11. In the present case, it has not been disputed that the assessee trust was duly registered under section 12AA of the Act. Thus, the only provision applicable to the assessee trust for the purpose of applying for registration is section 12A(1)(ac)(i) of the Act. Further, section 12AB(1)(a) of the Act provides that where an application is made under section 12A(1)(ac)(i) the Principal Commissioner or Commissioner shall pass an order in writing registering the trust or institution for a period of 5 years. However, in the present case, the assessee trust being registered under section 12AA and thus rightly made an application under section 12A(1)(ac)(i) of the Act, was granted Provisional Registration in Form 10 AC subject to certain conditions. It is pertinent to note that section 12AB(1)(c) deals with granting of Provisional Registration to the trust or institution for a period of 3 years from the assessment year from which registration is sought. However, the said section is applicable in cases where application is made under section 12A(1)(ac)(iv) of the Act. It is also not disputed that the Provisional Registration would be granted for a period of 3 years to the charitable institutions which are yet to start their activities. However, in the present case, the assessee trust was already holding certificate dated 30.10.2009 issued under section 12AA of the Act. We noticed that section 12AB(1)(a) of the Act, which deals with grant of Regular Registration for a period of 5 years does not authorise the Principal Commissioner or Commissioner to impose any conditions for grant of such registration. We further noticed that though the impugned order granted Provisional Registration subject to certain conditions, however, same was granted for a period of 5 assessment years i.e. from assessment year 2022–23 to assessment year 2026–27. We also noticed that the impugned order for provisional registration in Form 10AC was issued under section 12A(1)(ac)(i) of the Act, which provision merely deals with making an application for registration.

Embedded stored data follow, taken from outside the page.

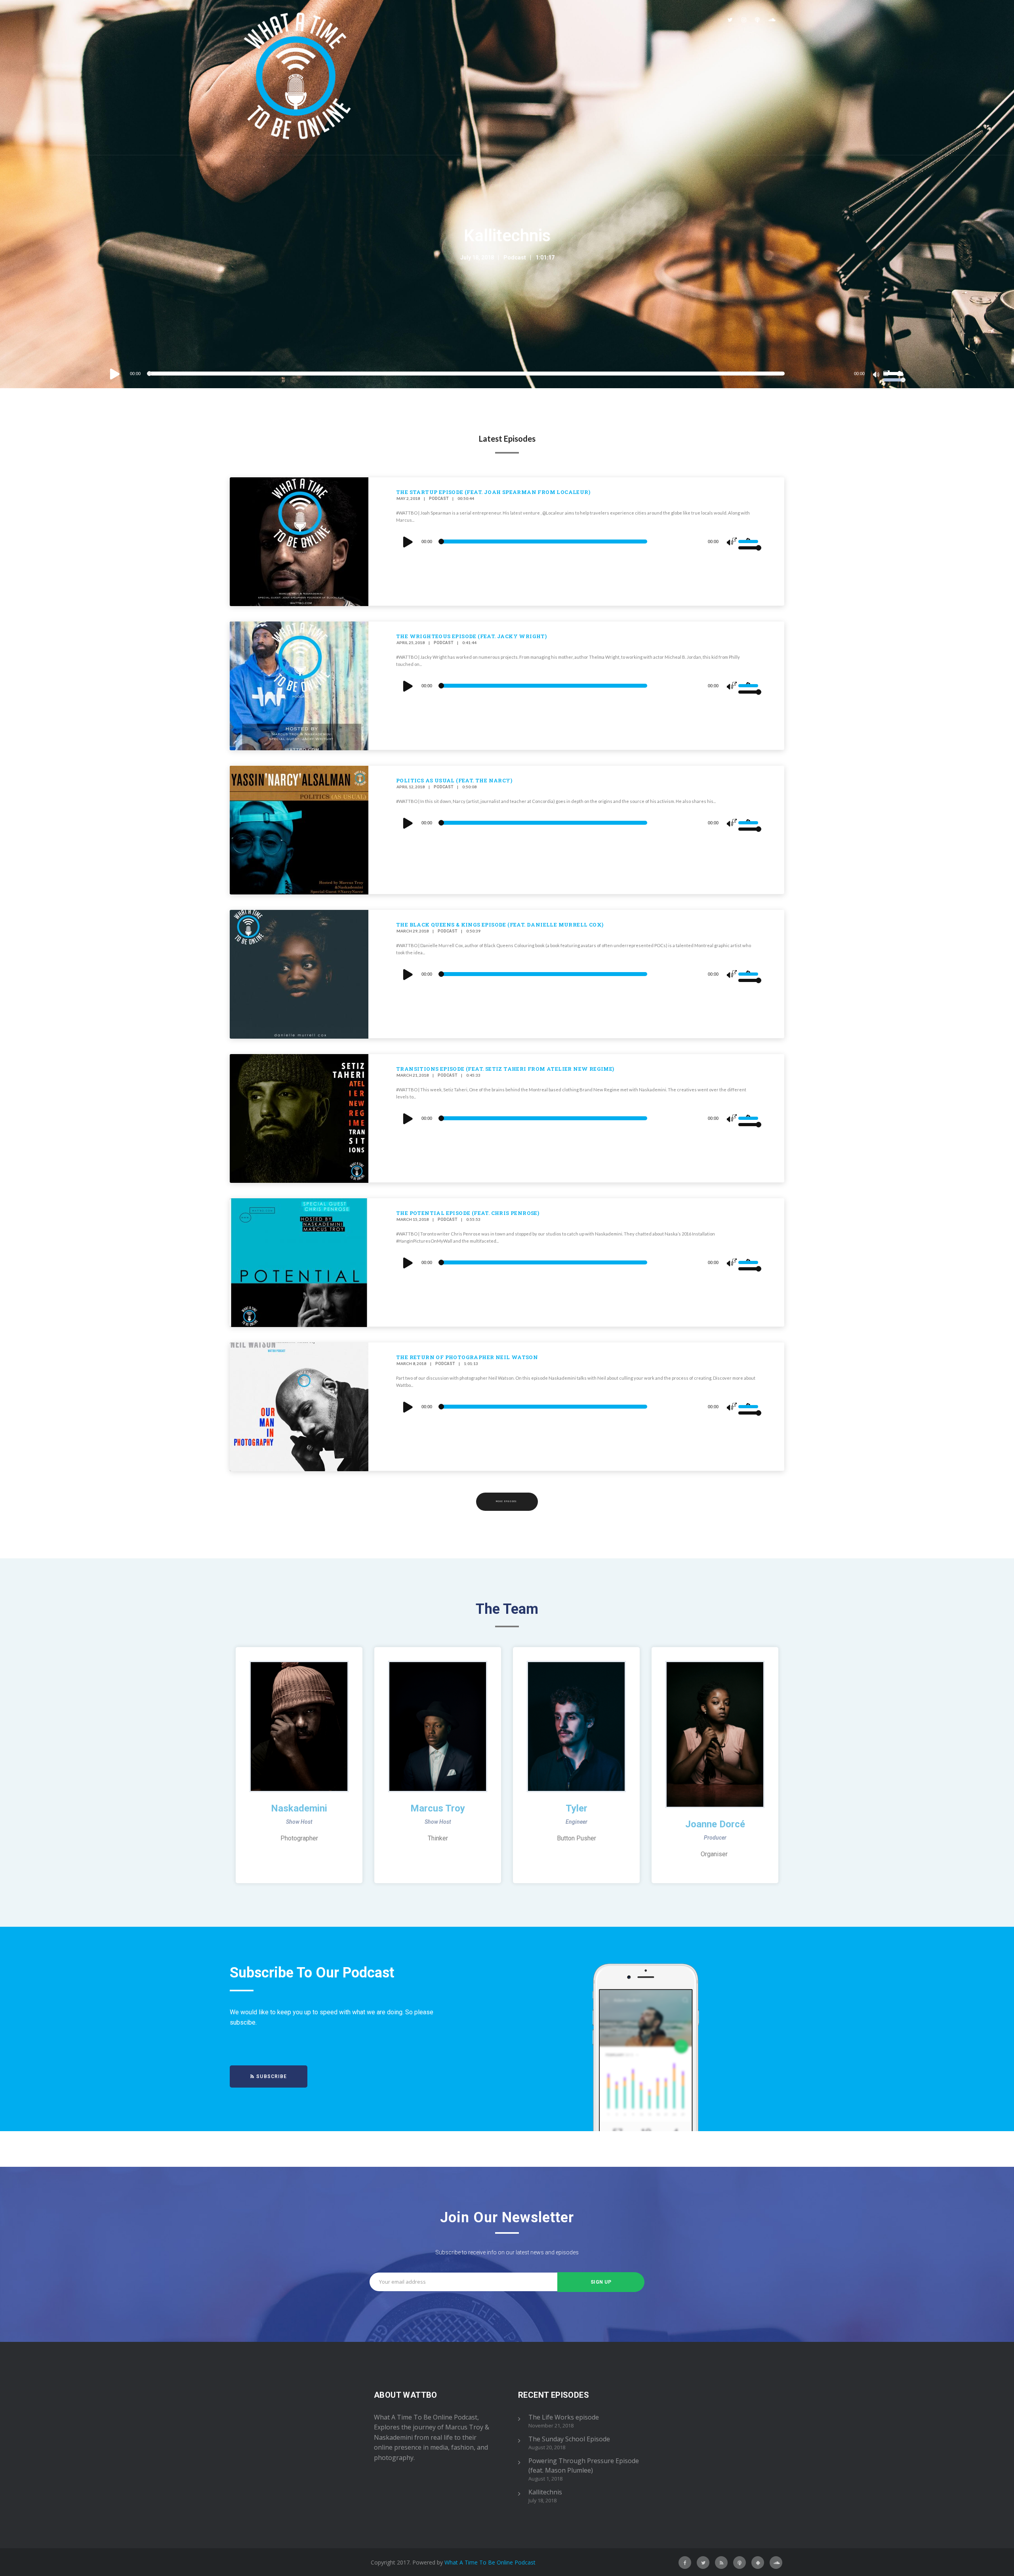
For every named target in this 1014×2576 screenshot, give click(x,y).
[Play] (115, 373)
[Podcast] (757, 20)
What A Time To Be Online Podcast (490, 2562)
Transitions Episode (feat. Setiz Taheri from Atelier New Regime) (505, 1068)
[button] (268, 2076)
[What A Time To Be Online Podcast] (298, 77)
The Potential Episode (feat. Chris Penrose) (467, 1212)
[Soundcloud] (772, 20)
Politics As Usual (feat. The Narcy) (454, 780)
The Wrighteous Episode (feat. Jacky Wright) (471, 636)
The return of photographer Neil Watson (467, 1357)
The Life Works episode (563, 2417)
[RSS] (721, 2562)
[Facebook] (685, 2562)
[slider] (894, 373)
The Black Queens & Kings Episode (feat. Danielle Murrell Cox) (499, 924)
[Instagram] (744, 20)
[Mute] (877, 375)
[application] (507, 373)
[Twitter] (730, 20)
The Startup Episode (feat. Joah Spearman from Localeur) (493, 492)
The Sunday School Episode (569, 2439)
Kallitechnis (507, 235)
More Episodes (506, 1502)
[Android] (757, 2562)
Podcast (514, 257)
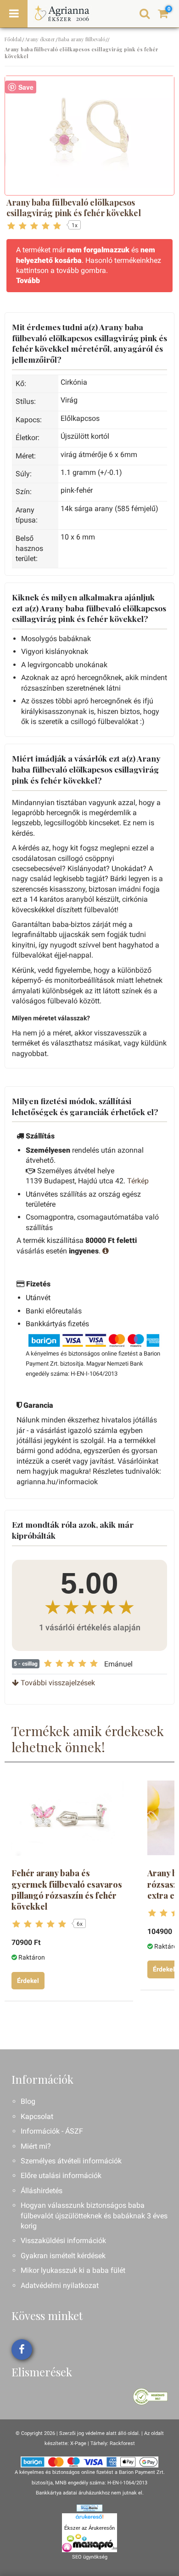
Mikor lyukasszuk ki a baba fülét (73, 2270)
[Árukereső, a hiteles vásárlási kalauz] (150, 2396)
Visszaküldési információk (63, 2240)
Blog (28, 2101)
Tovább (28, 280)
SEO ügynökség (89, 2557)
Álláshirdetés (41, 2190)
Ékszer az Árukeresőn (89, 2528)
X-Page (78, 2443)
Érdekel (28, 1980)
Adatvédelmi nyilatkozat (60, 2285)
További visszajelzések (57, 1682)
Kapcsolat (37, 2116)
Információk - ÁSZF (52, 2131)
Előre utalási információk (61, 2175)
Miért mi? (36, 2146)
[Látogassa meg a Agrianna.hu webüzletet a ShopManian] (89, 2508)
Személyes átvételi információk (71, 2161)
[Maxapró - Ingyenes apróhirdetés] (89, 2543)
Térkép (138, 1180)
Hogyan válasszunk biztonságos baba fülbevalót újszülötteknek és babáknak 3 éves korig (94, 2215)
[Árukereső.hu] (89, 2518)
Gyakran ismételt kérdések (63, 2255)
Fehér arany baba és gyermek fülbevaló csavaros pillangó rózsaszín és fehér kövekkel (66, 1890)
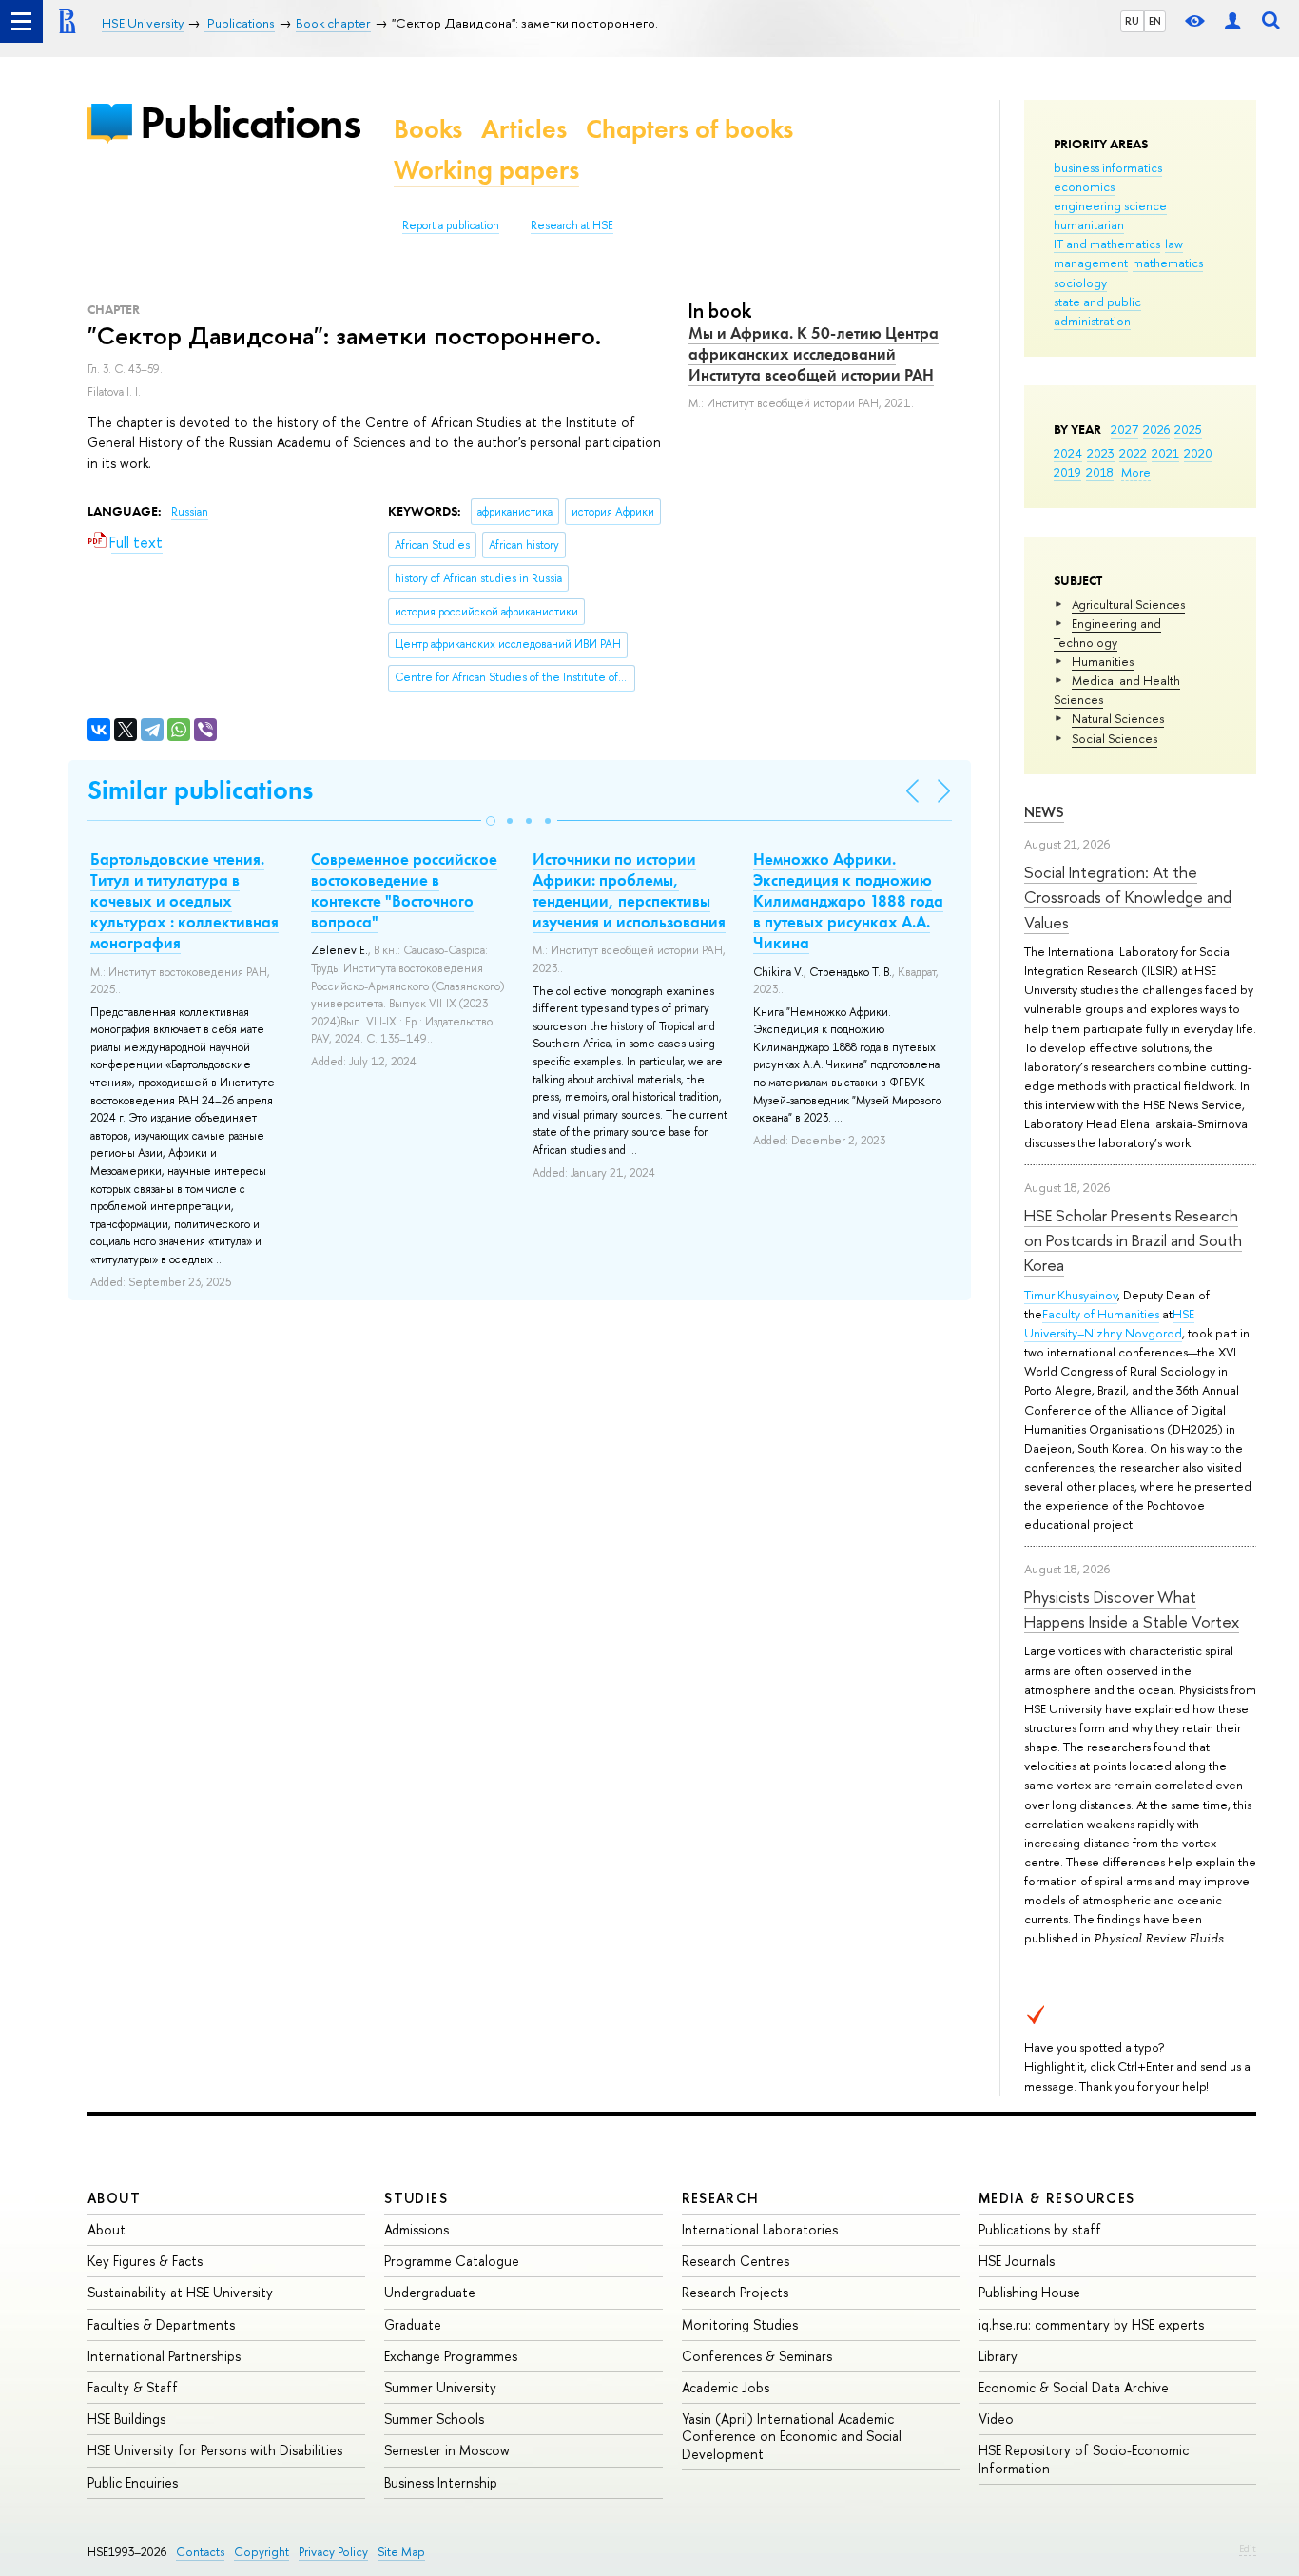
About (114, 2198)
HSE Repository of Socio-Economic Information (1084, 2458)
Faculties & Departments (161, 2324)
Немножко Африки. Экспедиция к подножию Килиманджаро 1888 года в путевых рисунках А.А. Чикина (848, 901)
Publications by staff (1040, 2229)
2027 (1124, 429)
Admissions (416, 2229)
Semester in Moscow (447, 2450)
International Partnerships (164, 2356)
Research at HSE (572, 225)
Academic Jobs (725, 2387)
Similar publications (200, 790)
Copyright (261, 2552)
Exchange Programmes (450, 2356)
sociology (1080, 282)
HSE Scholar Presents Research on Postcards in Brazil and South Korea (1133, 1240)
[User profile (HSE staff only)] (1232, 21)
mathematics (1168, 262)
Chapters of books (689, 129)
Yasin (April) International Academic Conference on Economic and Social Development (792, 2436)
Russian (189, 511)
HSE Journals (1017, 2261)
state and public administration (1097, 311)
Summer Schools (434, 2419)
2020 (1198, 452)
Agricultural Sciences (1128, 604)
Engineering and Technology (1107, 633)
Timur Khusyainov (1070, 1294)
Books (428, 129)
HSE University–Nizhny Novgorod (1109, 1323)
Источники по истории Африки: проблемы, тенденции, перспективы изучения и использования (629, 890)
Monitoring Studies (740, 2324)
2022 (1133, 452)
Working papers (486, 169)
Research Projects (735, 2292)
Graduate (412, 2324)
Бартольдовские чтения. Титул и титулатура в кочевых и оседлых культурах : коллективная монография (184, 901)
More (1136, 471)
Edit (1247, 2548)
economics (1084, 186)
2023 (1101, 452)
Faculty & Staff (132, 2387)
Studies (416, 2198)
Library (998, 2356)
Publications (250, 122)
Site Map (401, 2552)
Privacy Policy (333, 2552)
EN (1155, 21)
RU (1132, 21)
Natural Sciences (1118, 718)
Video (996, 2419)
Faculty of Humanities (1100, 1313)
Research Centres (735, 2261)
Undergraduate (429, 2292)
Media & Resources (1057, 2198)
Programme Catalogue (451, 2261)
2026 (1156, 429)
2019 (1067, 471)
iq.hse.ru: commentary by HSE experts (1091, 2324)
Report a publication (450, 225)
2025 (1188, 429)
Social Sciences (1114, 738)
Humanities (1103, 661)
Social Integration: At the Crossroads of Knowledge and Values (1127, 897)
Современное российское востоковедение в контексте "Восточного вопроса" (404, 890)
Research (721, 2198)
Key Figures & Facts (145, 2261)
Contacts (200, 2552)
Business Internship (440, 2482)
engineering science (1110, 205)
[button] (490, 820)
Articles (524, 129)
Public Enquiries (132, 2482)
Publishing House (1029, 2292)
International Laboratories (760, 2229)
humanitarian (1089, 224)
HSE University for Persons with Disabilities (214, 2450)
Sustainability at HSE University (180, 2292)
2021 (1165, 452)
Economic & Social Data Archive (1074, 2387)
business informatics (1108, 167)
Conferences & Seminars (757, 2356)
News (1044, 812)
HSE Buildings (126, 2419)
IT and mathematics (1107, 243)
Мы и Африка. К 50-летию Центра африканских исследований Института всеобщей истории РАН (813, 353)
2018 (1100, 471)
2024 (1068, 452)
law (1174, 243)
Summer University (440, 2387)
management (1091, 262)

12. Thus, in view of the above, we are of the considered opinion that application filed by the assessee trust under section 12A(1)(ac)(i) was not properly considered for grant of registration under section 12AB of the Act. Accordingly, we direct the designated authority under section 12AB to de novo consider the application of the assessee trust under section 12A(1)(ac)(i) of the Act and grant the registration as per law. As a result, grounds raised by the assessee are allowed for statistical purpose.
13. In the result, appeal by the assessee is allowed for statistical purpose.